▶ Required work:
Repeat exactly, please, the opening lines of the data below, through and including the line where "Screen dimensions: 720x1280" sits.

** Data listing follows **

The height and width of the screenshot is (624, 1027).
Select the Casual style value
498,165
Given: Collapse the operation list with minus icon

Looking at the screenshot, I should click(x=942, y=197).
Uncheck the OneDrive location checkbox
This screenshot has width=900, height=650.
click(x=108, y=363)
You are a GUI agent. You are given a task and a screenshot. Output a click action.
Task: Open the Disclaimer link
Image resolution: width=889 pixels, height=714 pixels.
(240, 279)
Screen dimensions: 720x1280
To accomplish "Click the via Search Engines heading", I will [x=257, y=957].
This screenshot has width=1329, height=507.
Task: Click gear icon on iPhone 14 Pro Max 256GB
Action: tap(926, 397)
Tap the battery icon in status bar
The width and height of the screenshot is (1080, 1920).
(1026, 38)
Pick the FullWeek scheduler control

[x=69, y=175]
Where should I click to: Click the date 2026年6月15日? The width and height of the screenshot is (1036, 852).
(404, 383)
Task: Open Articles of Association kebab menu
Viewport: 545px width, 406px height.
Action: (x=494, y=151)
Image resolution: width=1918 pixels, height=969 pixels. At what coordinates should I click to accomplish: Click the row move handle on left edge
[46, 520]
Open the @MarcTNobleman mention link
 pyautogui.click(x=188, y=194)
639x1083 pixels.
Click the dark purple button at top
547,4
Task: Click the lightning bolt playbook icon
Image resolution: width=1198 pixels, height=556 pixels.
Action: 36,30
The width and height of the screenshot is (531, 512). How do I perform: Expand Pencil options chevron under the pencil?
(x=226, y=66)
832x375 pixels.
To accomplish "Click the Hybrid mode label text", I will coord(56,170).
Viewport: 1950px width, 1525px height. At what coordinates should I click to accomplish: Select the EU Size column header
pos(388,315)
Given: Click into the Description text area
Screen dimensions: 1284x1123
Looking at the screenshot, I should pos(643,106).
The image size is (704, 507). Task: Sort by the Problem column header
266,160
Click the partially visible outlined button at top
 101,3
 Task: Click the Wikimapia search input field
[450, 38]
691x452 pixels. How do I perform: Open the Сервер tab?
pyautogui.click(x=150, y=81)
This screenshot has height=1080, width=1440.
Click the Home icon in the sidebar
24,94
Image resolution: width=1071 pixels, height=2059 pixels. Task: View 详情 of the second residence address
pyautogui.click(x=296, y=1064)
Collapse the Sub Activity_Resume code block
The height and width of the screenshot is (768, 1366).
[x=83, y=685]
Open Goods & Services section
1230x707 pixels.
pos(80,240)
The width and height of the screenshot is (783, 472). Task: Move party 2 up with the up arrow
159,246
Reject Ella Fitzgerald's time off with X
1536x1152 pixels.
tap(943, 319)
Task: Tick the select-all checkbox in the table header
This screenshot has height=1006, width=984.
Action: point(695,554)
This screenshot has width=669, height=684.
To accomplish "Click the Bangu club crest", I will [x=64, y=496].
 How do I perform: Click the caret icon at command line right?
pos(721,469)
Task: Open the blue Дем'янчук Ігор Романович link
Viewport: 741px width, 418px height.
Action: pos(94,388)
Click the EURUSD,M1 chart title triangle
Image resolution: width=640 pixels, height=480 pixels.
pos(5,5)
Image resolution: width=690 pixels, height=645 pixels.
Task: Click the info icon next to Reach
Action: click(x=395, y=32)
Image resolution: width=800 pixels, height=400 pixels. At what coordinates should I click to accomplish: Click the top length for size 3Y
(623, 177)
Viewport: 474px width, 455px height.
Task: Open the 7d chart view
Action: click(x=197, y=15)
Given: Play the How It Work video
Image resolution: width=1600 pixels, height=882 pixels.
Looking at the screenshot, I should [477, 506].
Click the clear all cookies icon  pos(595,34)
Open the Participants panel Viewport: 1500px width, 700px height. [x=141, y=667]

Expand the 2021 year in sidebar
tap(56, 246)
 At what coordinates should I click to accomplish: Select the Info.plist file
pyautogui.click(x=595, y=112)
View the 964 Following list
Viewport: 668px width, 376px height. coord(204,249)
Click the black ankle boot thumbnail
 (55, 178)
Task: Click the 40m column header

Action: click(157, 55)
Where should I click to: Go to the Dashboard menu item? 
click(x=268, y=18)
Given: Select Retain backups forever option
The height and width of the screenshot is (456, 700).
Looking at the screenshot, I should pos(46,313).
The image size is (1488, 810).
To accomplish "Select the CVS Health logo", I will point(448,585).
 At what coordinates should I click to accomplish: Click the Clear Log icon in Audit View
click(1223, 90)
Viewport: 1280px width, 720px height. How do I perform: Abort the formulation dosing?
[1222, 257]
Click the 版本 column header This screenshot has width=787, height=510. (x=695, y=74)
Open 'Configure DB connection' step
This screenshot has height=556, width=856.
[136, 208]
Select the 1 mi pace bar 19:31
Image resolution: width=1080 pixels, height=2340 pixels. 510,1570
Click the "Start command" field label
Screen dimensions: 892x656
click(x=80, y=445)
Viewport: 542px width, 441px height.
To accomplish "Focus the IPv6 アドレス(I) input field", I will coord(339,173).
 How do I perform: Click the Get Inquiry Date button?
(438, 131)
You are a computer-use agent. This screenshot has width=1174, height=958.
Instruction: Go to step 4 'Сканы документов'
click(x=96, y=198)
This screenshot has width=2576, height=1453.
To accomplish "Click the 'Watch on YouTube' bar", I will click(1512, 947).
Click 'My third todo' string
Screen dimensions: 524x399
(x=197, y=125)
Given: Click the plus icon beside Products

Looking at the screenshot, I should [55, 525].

** End of Data listing **

▶ Exercise output:
The height and width of the screenshot is (624, 1027).
Select the Casual style value
498,165
Given: Collapse the operation list with minus icon

Looking at the screenshot, I should click(x=942, y=197).
Uncheck the OneDrive location checkbox
This screenshot has width=900, height=650.
click(x=108, y=363)
You are a GUI agent. You are given a task and a screenshot. Output a click action.
Task: Open the Disclaimer link
Image resolution: width=889 pixels, height=714 pixels.
(240, 279)
Screen dimensions: 720x1280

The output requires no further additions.